Les bouleversements économiques seraient énormes. Il ne s’agit pas seulement de voir l’ensemble de la classe moyenne supérieure et les riches des pays avancés (et, comme nous l’avons vu, ailleurs) perdre une part importante de leur revenu réel alors que les prix de la plupart des produits de base (pour eux) augmentent de deux, trois ou dix fois; la dislocation affectera de larges secteurs de l’économie. Reprenons l’exemple du voyage. Une diminution permanente de 60 % réduira de plus de moitié le nombre d’employés des compagnies aériennes, laissera pratiquement Boeing et Airbus sans nouvelles commandes d’avions pendant des années et entraînera peut-être la liquidation de l’un d’entre eux, décimera l’industrie hôtelière, fermera encore plus de restaurants fermés par la pandémie, feront des parties des villes les plus touristiques qui se plaignent actuellement de l’excès de touristes (Barcelone, Venise, Florence, probablement même Londres et New York) ressembler à des villes fantômes. Les effets se feront sentir : le chômage augmentera, les revenus chuteront, l’Occident enregistrera la plus forte baisse de revenu réel depuis la Grande Dépression.

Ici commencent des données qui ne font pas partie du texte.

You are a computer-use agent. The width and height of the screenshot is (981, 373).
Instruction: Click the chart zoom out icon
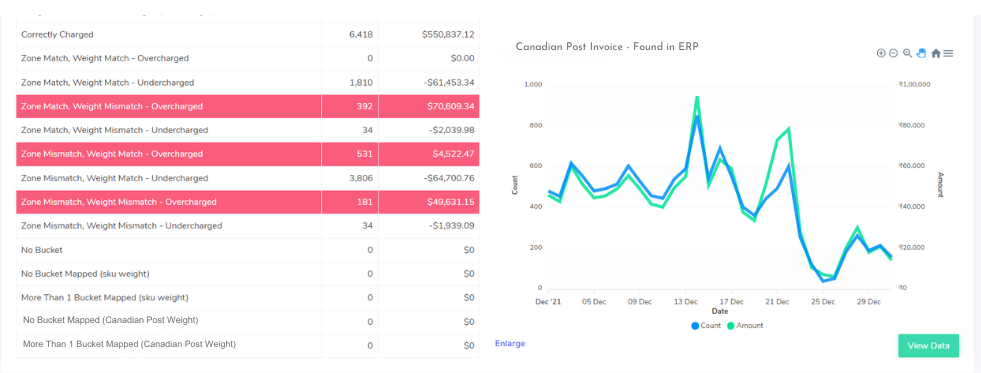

Cependant, si de telles politiques étaient poursuivies avec détermination pendant une décennie ou deux, non seulement les émissions chuteraient également (comme elles l’ont fait en 2020), mais notre comportement et, en fin de compte, l’économie finiraient par s’ajuster. Les gens trouveront des emplois dans différentes activités qui resteront non taxées et donc relativement moins chères et dont la demande augmentera. Les revenus perçus en taxant les « mauvaises » activités peuvent être utilisés pour subventionner les « bonnes » activités ou recycler les personnes qui ont perdu leur emploi. Nous ne pourrons peut-être pas conduire pour rendre visite à nos amis et à notre famille chaque semaine, mais nous pourrons, grâce à notre expérience covid, les voir à l’écran. Les résidences secondaires pourraient être taxées d’une manière si confiscatoire que la plupart des gens seront impatients de les vendre. Les gouvernements pourraient alors les acheter, créer une sorte de Paradores (chaîne hôtelière d’État espagnole qui utilise des monastères vacants).
Ce n’est pas une pensée magique. Ce sont des politiques qui, avec la coopération intergouvernementale, la connaissance de l’économie, les données sur les inégalités mondiales et l’expérience du covid, pourraient être mises en œuvre. Y a-t-il une propension ou une volonté réelle à développer et s’engager pour de telles politiques? Il semble pour l’heure difficile de trancher. J’ai tendance à en douter. Je pense que la plupart de la population des pays riches ne serait pas excitée si on lui disait qu’un quasi-verrouillage devra se poursuivre pour un avenir indéfini. Mais si les conditions sont si désastreuses, si le changement climatique n’est qu’un covid multiplié, amplifié à long terme, si nous avons appris à vivre avec le covid et à survivre, ne pourrions-nous pas nous adapter aussi à cette « nouvelle normalité » ? Il paraît difficile d’en saisir encore les enjeux, mais je pense qu’il serait juste et honnête de la part des partisans d’un changement radical de poser ces questions directement devant le public et de ne pas essayer de les tromper avec le doux discours des vies monastiques « florissantes ».
Sébastien Ecorce, professeur de neurobiologie, enseignant chercheur (Salpetrière, Icm),
co-responsable de la plateforme de financement neurocytolab, écrivain.